This is a linkpost for https://centerforreducingsuffering.org/representing-future-generations-in-the-political-process/
Our actions and decisions clearly affect future generations. Climate change is the canonical example, but this is also true for social norms, values, levels of economic growth, and many other factors. Indeed, if we give equal weight to future individuals, it is likely that the effect of our actions on the long-term future far outstrip any short-term impacts.
However, future generations do not hold any power – as they do not yet exist – so their interests are often not taken into account to a sufficient degree. To fix this problem, we could introduce some form of representation of future generations1 in our political system. (See e.g. 1,2,3 for previous discussion.) In this post, I will consider different ways to empower future generations and discuss key challenges that arise.
I'm glad to see CRS take something of an interest in this topic and I'm particularly happy to see some meta-level discussion of representing the interests of future generations which has been sorely missing from the longtermism space.
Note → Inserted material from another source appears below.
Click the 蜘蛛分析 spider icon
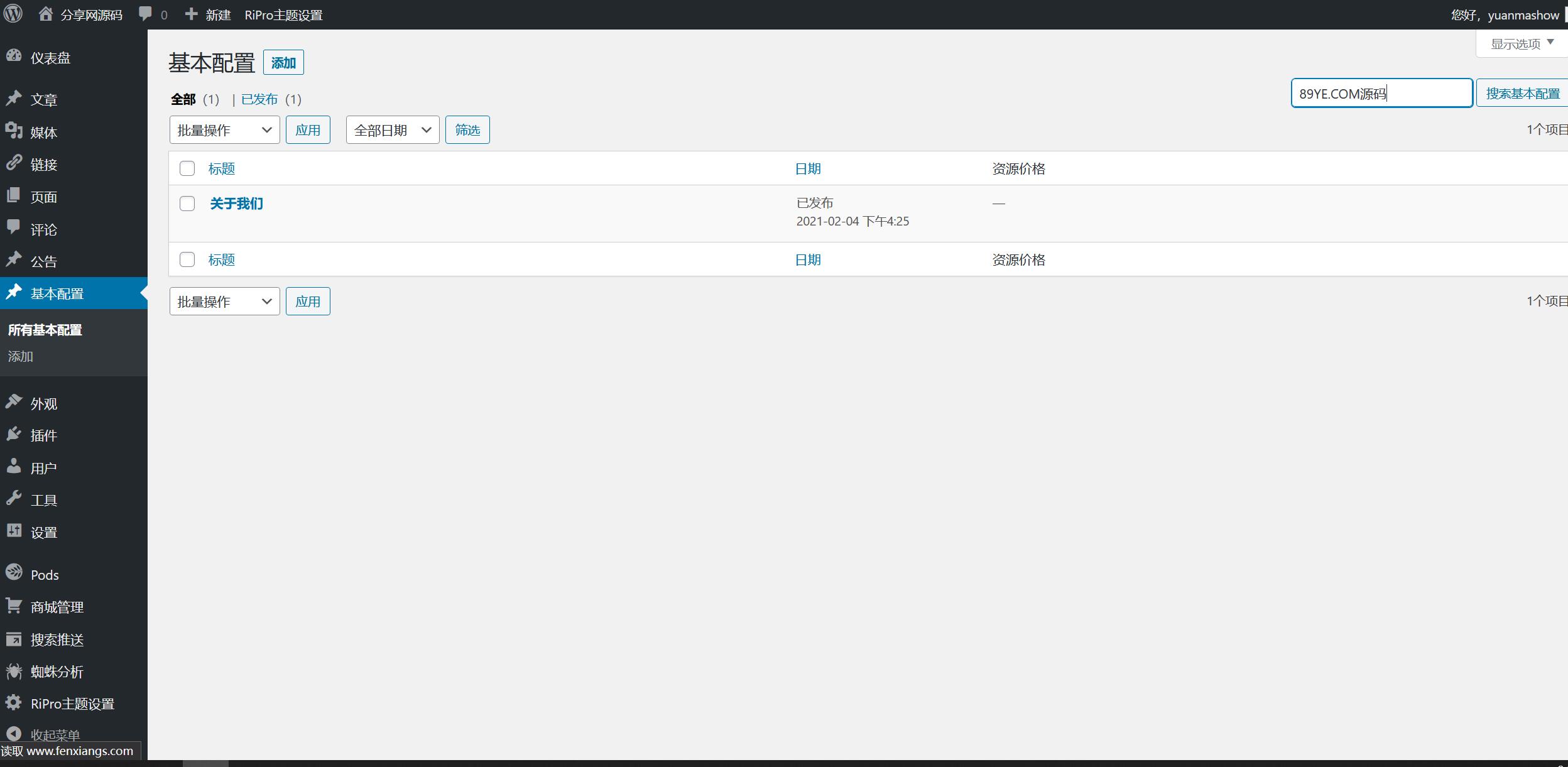point(14,671)
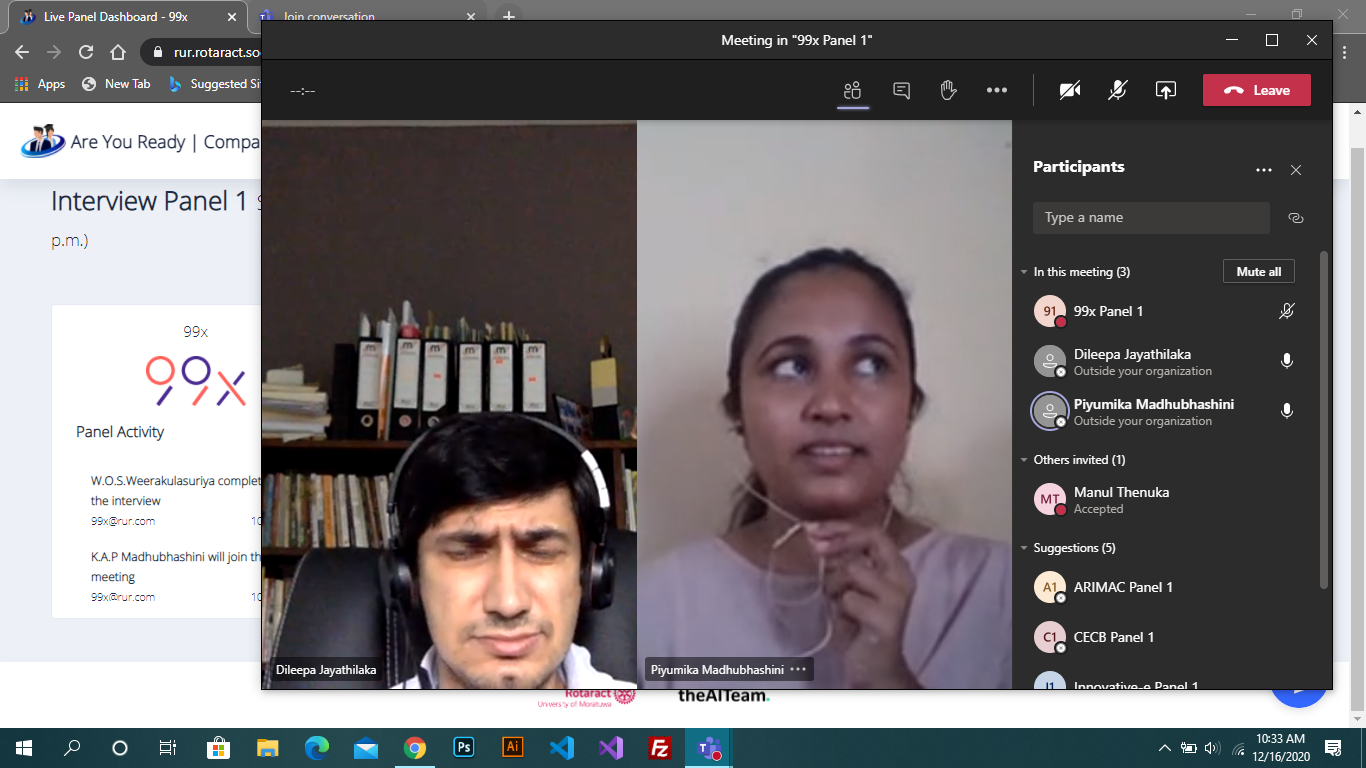
Task: Open the meeting chat conversation icon
Action: coord(901,90)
We are in full agreement that most extant proposals to represent future generations involve very weak institutions and often rely on tenuous political commitments. In fact, it's because political commitments are so tenuous that political institutions to represent future generations must at first be weak. Strong institutions for future generations have historically been repealed very rapidly, as Jones, O'Brien, and Ryan (2018) have argued from a couple case studies.
We are also in full agreement that there are problems of predicting the interests of future generations, and that getting more objective information about their interests is a key problem. This problem proliferates with increasingly longer timescales. This is why many of the solutions I am personally most favorable to are information interventions, such as creating research bodies like the now-defunct Office of Technology Assessment, which can distill and package extant expertise for legislative bodies, as well as posterity impact assessments, which can create strong incentives to gather more information about the future.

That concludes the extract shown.